CAIRO, Egypt – Iraqi President Saddam Hussein said in a rare interview that he believed the American and British determination to make war on Iraq could collapse under the weight of anti-war sentiment in the two countries. 

“Time is in our favor, and we have to buy more time hoping that the U.S.-British alliance might disintegrate because of ... the pressure of public opinion on American and British streets,” Saddam told the Egyptian weekly Al-Osboa in the interview published Sunday. 

“The demonstrations in the Arab and Western world include hundreds of thousands of peace-loving people who are protesting the war and aggression on Iraq,” he said, apparently referring to protests in the United States and around the world last month. 

Pointing to Arab public opinion as a force in Iraq’s favor, Saddam also appealed to Arab leaders to defend Iraq.

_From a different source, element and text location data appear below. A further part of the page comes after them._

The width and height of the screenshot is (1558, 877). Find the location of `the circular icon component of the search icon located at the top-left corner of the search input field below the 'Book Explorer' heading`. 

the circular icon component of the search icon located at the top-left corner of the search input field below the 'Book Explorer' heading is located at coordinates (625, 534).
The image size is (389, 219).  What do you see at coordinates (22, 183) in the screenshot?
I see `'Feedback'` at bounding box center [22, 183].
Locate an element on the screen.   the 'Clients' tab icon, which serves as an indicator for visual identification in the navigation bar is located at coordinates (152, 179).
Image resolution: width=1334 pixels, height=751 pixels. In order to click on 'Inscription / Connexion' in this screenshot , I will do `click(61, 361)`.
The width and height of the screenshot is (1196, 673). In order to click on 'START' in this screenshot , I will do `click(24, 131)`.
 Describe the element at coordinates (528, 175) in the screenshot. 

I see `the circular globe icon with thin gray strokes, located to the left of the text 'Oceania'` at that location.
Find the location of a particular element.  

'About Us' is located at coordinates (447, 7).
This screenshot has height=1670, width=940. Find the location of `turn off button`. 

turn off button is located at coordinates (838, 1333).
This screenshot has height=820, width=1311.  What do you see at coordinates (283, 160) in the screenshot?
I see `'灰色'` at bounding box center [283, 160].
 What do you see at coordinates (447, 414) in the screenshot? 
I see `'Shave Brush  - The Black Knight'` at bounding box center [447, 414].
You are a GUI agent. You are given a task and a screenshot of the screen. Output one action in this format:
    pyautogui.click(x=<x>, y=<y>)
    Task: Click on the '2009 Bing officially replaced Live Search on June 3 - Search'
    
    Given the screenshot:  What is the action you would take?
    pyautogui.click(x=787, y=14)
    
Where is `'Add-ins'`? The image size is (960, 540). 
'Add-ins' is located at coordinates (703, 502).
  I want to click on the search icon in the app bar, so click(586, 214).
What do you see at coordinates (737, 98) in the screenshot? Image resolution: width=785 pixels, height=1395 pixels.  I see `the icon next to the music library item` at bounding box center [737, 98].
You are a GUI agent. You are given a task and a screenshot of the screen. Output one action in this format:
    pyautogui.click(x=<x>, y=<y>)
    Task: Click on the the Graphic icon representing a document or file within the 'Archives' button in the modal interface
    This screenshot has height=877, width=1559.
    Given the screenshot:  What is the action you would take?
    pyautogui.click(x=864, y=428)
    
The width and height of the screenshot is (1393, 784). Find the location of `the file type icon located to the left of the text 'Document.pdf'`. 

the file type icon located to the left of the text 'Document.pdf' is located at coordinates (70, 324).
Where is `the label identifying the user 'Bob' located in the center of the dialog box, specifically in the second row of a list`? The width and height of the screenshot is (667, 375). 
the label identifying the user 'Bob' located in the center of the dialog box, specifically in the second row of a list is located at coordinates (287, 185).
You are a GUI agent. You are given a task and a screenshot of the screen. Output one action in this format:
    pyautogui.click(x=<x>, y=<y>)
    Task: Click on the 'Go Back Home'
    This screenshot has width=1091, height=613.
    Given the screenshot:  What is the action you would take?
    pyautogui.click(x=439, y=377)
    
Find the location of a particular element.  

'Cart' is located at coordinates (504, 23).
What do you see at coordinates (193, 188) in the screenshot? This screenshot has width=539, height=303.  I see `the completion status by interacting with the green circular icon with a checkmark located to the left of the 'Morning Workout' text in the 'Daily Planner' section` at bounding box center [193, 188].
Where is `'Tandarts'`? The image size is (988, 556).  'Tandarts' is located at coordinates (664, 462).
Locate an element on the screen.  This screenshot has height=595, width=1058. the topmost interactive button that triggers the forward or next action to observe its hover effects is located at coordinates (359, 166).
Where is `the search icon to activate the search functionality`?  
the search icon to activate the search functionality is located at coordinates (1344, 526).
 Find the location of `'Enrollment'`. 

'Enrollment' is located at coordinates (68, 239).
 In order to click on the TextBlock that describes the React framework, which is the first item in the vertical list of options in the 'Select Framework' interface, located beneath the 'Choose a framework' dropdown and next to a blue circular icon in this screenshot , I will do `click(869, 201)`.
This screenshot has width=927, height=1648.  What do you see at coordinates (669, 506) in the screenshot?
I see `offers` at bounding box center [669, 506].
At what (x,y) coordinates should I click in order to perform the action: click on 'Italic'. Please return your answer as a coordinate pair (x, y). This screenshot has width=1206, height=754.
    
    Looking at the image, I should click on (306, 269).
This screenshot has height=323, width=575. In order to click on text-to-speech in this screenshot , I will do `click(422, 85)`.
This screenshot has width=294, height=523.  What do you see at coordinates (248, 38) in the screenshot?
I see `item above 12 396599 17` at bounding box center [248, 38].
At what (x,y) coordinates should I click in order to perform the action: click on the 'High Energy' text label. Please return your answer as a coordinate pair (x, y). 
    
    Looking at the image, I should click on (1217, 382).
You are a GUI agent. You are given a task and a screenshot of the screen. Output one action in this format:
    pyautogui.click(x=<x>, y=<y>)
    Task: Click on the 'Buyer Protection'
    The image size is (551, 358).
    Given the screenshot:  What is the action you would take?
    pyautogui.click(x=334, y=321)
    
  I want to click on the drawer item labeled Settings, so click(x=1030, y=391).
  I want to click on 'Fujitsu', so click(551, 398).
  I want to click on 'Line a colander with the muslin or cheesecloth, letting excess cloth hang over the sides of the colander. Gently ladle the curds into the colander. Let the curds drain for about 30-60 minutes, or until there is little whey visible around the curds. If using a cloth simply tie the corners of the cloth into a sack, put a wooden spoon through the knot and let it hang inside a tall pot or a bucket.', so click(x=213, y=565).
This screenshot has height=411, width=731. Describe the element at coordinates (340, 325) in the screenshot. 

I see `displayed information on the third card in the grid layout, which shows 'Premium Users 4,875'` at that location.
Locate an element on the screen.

Arguing that Washington’s goal was to control Mideast oil, he said that after attacking Iraq, U.S. forces could strike at other Arab countries and non-Arab Iran. 

Most of Saddam’s statements were standard Iraqi rhetoric – he blamed “Zionist schemes” for Iraq’s troubles and said invading Iraq would not be “a picnic” for American and British forces. 

But his references to anti-war demonstrations in the West were the first signal he believed protests could undermine President Bush and British Prime Minister Tony Blair, the chief advocates of attacking Iraq. 

Al-Osboa published two pictures of its reporter Sayed Nassar with Saddam — one of the interview and the other of the two shaking hands. 

The newspaper said the interview took just over two hours and was conducted at one of Saddam’s presidential palaces on the outskirts of Baghdad, with Deputy Prime Minister Tariq Aziz present. 

Nassar made the trip from his hotel in Baghdad to the interview in three different government-owned luxury cars, each with curtains over the side windows. 

While the United States has said it wants to oust Saddam to eliminate Iraq’s weapons of mass destruction, the Iraqi president maintained in the interview that America’s real design is to take control of Middle East oil to serve the interests of its ally, Israel. 

“The Arab oil will be under the U.S. control and the region, especially where oil flows, will be under full American hegemony. All this serves Israel’s interest with the aim of turning it to a vast empire in the region,” Saddam said. 

U.S. officials have consistently argued their goal is not to control Iraq’s oil.